Could you look this over? As I just started I suspect I have overlooked a
lot.

I wanted to start with something easy so I decided to look at the beamline
in the tagger hall. Just for the hell of it I decided to start at the 10"
pipe in the tagger hall.

This is a 10" schedule 40 stainless steel pipe terminated with a 13-1/4"
conflat flange. It sticks out from the wall 1' and when we receive the
hall it will be blanked off.

10" is really big so we should immediately reduce down. I propose we mount
a 1' long reducer from 13-1/4 to 4-5/8" cf made with 3"OD stn.stl. tube.
3" is a convenient size pipe as it is self supporting. This helps later.


This is followed by a 4-5/8" tee which we need to connect a pump.
On the side flange we can connect a zero length reducer to go to 2-3/4" cf
and then a hybrid adapter to go to an NW-40 ISO-K fitting. From ISO-K
everything is easy. We need 1 tee with a valve so we can connect a
portable JLAB roots pump when we want to pump down the system. Then
another tee for a convectron pressure gage ($360 good down to 10^-3
Torr) and a valve to a pump station. Tim recommends a pfeiffer turbo pump
station. The turbo pump stand costs $5.5K but is a self contained plug and
play unit with minimal maintenance. It is also clean so there are no
worries about getting oil where we don't want.

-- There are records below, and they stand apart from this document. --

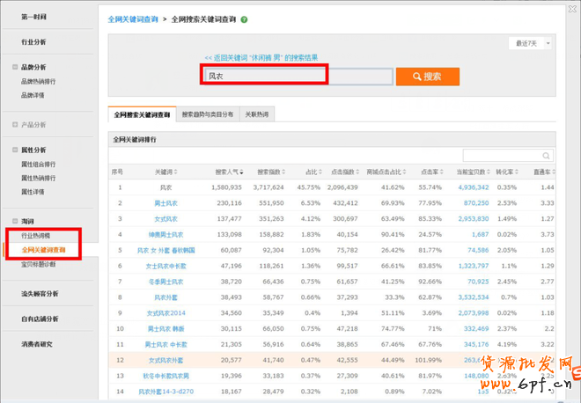Select 品牌热销排行 in the sidebar
Screen dimensions: 581x403
[x=39, y=82]
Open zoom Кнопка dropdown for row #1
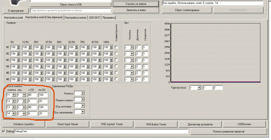Image resolution: width=271 pixels, height=140 pixels. pyautogui.click(x=132, y=47)
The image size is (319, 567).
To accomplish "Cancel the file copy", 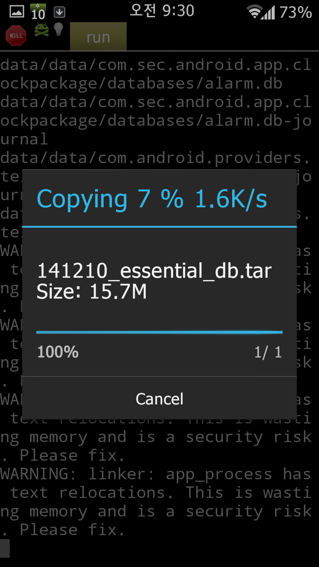I will coord(160,399).
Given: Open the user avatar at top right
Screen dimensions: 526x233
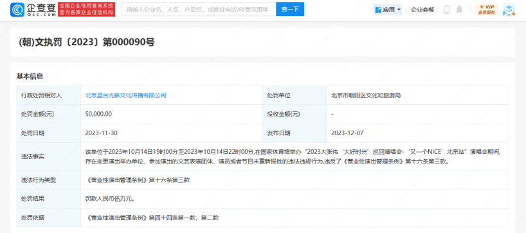Looking at the screenshot, I should click(509, 10).
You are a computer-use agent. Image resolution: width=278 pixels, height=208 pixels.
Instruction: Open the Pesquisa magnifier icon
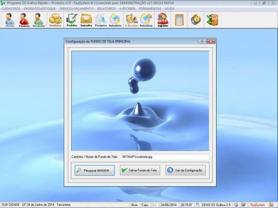101,20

The pfeiffer turbos with
a DIN40 flange have a pumping speed of 33l/s. If we go to a DIN63 it goes
up to 59 l/s.

Back to the beamline.

After the tee comes a short metal bellows. The MDC 4-5/8" bellows has a
free length of 7-1/4".

We are now 1'+1'+7-1/4+7-1/4 = 38.5 or 3' 2-1/2" from the wall. I hope
this is OK.

Then we can put a straight piece of 3"OD pipe up to the permanent magnet
dipole.

The upstream end of the permanent magnet is 42'-8 1/4" from the downstream
wall. I hope the means the start of the iron. The iron is 145" long and we
need about 3" to get to the vacuum flange. The pipe in the magnet is an
elliptical 3-1/2" by 1-1/2" pipe. 3 1/2" is too big for the 4-5/8" cf. As
we don't care about pumping speed we can make an adapter to go from the
elliptical to 4" OD pipe then adapt to 3inch OD pipe and put the 4-5/8" cf
on the end of the 3" pipe. 4" is comfortable for this. We anyway have to
cut and weld on the elliptical beam pipe so this is not too much work.

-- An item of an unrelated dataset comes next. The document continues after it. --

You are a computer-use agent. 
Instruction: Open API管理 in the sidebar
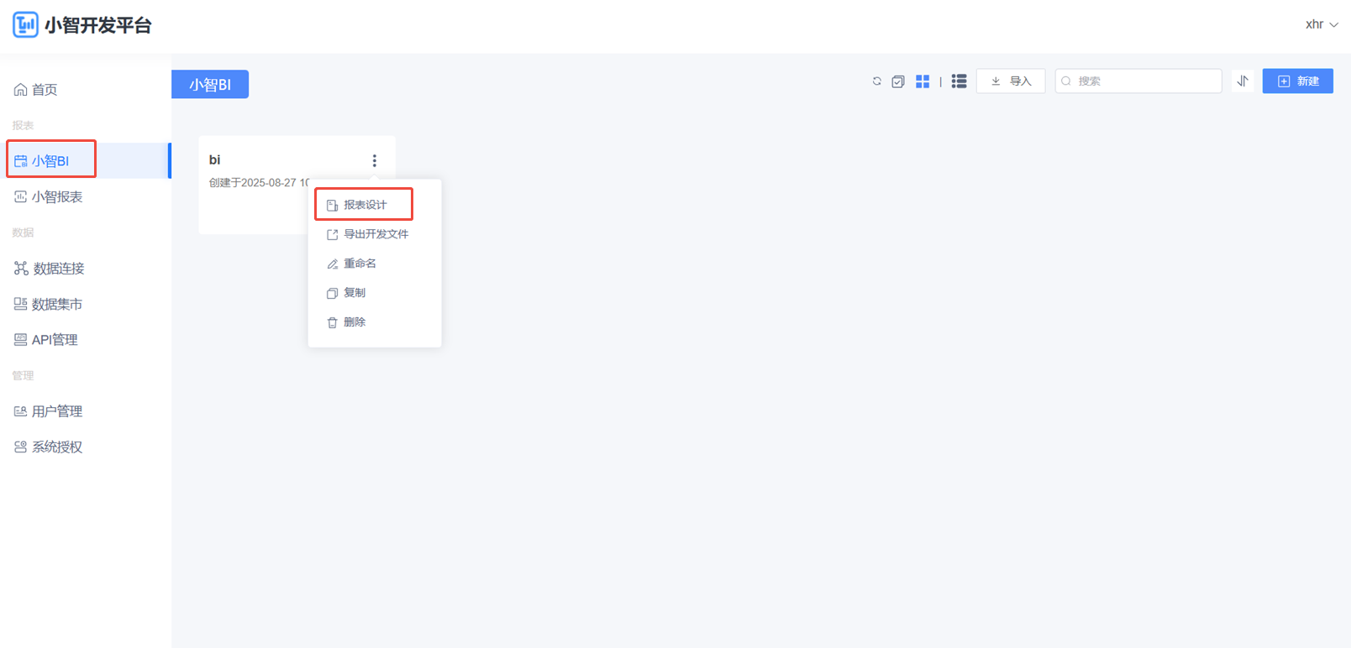point(54,340)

Assuming all the above then the downstream flange of the permanent
magnet is 42'-8 1/4" - 145" - 4" = 363.25 or 30'-3 1/4 inches from the
downstream hall wall. Just to be sure we can put another 4-5/8" bellows
here to make it easy to connect the flanges.
The beam pipe is then 363.25 - 38.5 -7-1/4" = 307.5" or
25'-7 1/2" long. I guess we need 3 supports going to the floor.

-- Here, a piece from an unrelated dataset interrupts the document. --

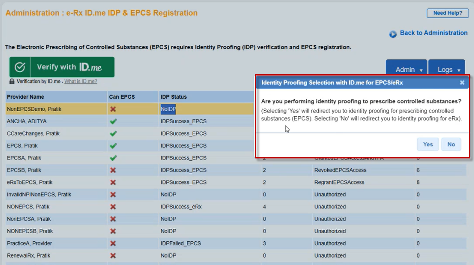Viewport: 474px width, 265px height.
Task: Click the checkmark shield icon on Verify button
Action: [x=19, y=67]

To keep things symmetric we should do the same on other side of the
dipole. Assume 4" to adapt to 4-5/8 cf. Then I would put a zero length
reducer on to go to 2-3/4". This changes diameter so you need to take up
the vacuum force. I guess we can add a bracket to the dipole iron and use
the dipole support to take up the force.

We can mount a 2-3/4" flexible coupling onto this which takes up 3-1/2".
Then I would put a gatevalve and what I am guessing is 7' of 1-1/2" pipe.
This should get us close to the tagger vacuum vessel. This is where I run
out of concrete number. The 1-1/2" pipe 7' long will have a conductance
for air at 20C of about 1.8 l/s so it will give us a bit of a differential
pumping system.

This has no windows up to the goniometer. Is this what we want?

I am using conflat because I like conflat. Once you leak chase the
connections you can forget about them forever.